À l’approche du quatrième anniversaire des ordonnances « Macron » ayant institué le comité social et économique (CSE) et des prochaines élections professionnelles, la Cour de cassation affine le cadre de l’établissement distinct en l’absence d’accord avec les organisations syndicales ou le CSE.

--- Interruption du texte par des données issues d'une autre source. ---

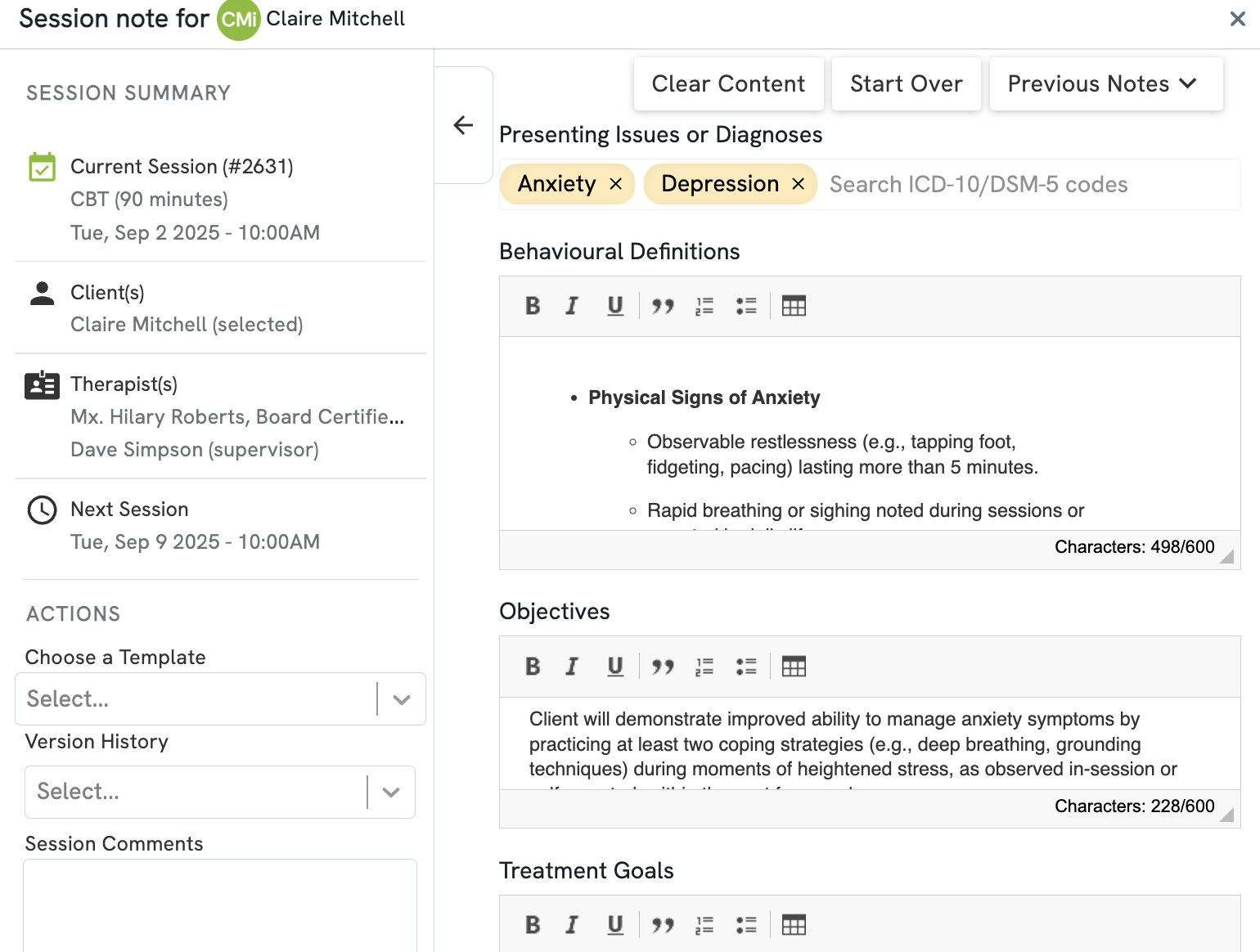Viewport: 1260px width, 952px height.
Task: Add blockquote in Objectives editor
Action: (x=663, y=667)
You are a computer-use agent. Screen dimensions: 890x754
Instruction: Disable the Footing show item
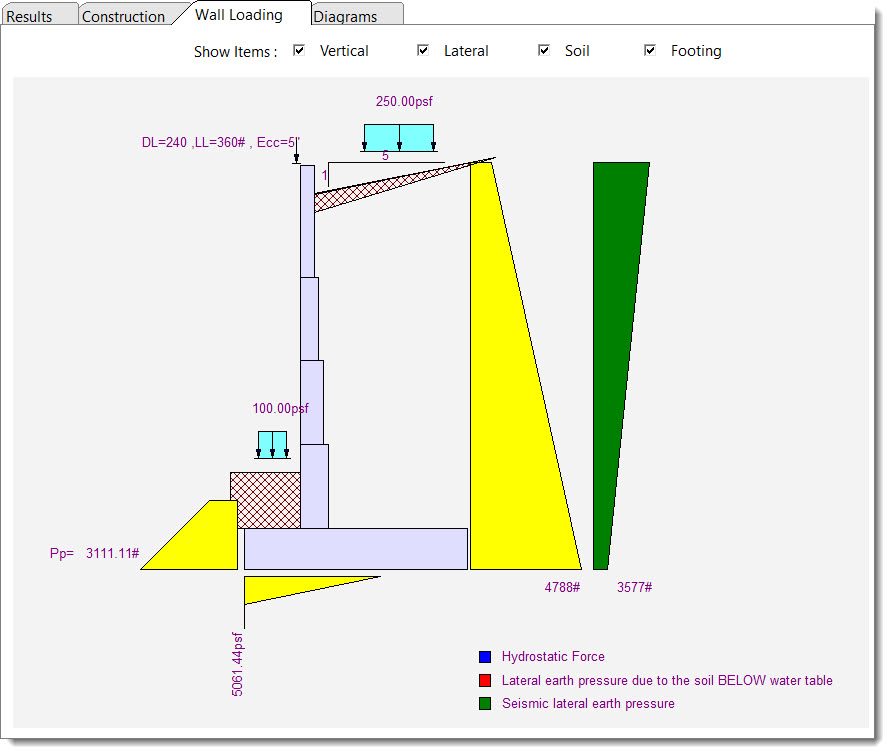click(x=650, y=50)
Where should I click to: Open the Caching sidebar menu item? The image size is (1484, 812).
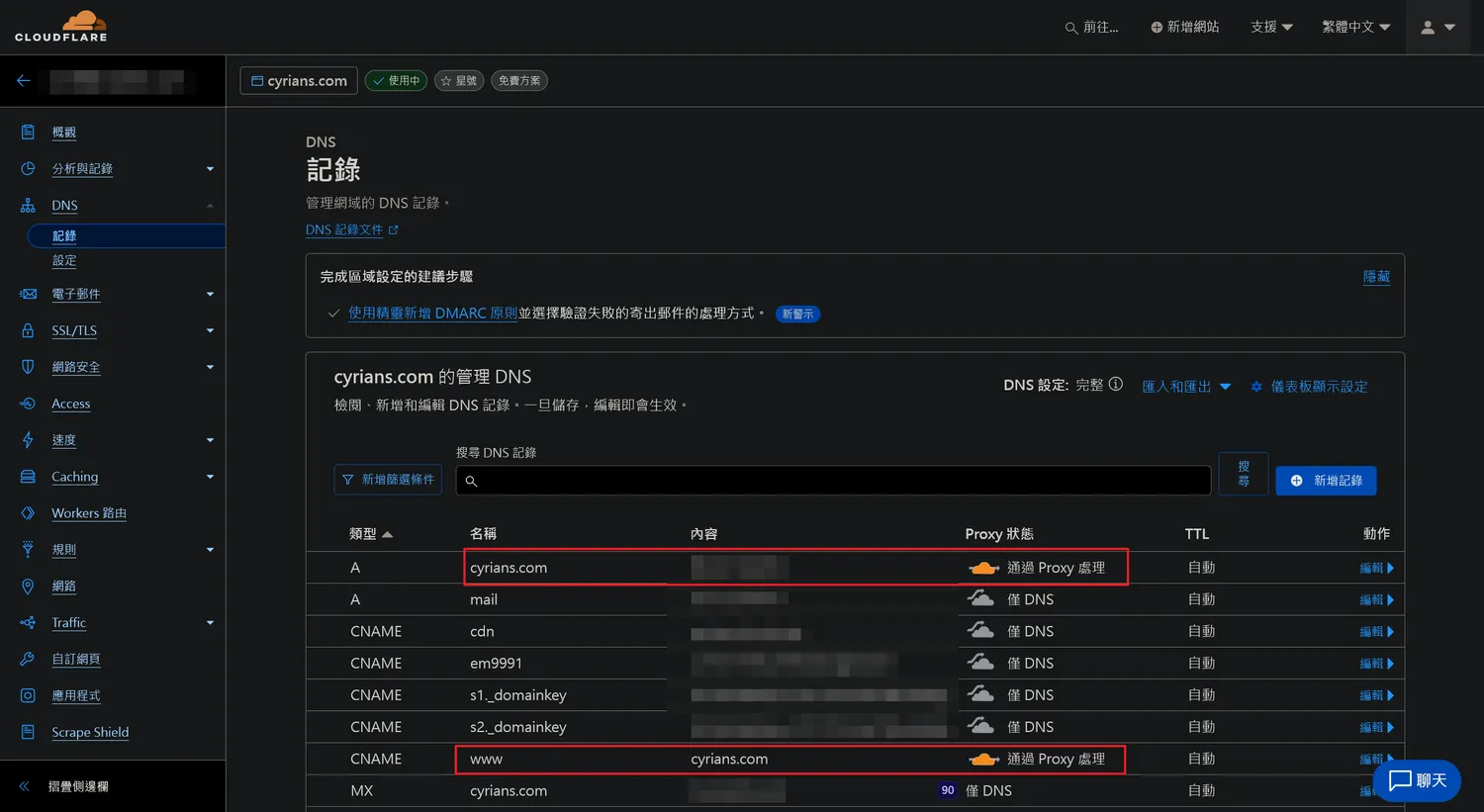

Un accord n'ayant pas été trouvé avec les instances représentatives du personnel (IRP), une association avait fixé unilatéralement à sept le nombre de ses établissements distincts. Saisie par les syndicats représentatifs de la structure contestant cette décision de l'employeur, la Direction régionale de l'économie, de l'emploi, du travail et des solidarités (Dreets) – qui remplace la Direccte depuis le 1er avril – l'avait annulée considérant qu’un seul et unique CSE devait être mis en place. Le tribunal d’instance de Pantin, saisi quant à lui par l'association s'opposant à la résolution de l’administration, a annulé à son tour celle de la Dreets, confirmant la décision unilatérale au motif que la structure justifiait à son sens des critères caractérisant l’existence de sept établissements distincts. Faute d’avoir procédé à un examen approfondi de la réalité de l’autonomie de gestion caractérisant l’existence d’un établissement distinct, la décision du tribunal d’instance de Pantin a été annulée in fine en toutes ses dispositions par la Cour de cassation [1]. Un jugement dont elle profite pour asséner quelques rappels à l’ordre et prescrire une nouvelle condition à la reconnaissance d’un établissement distinct.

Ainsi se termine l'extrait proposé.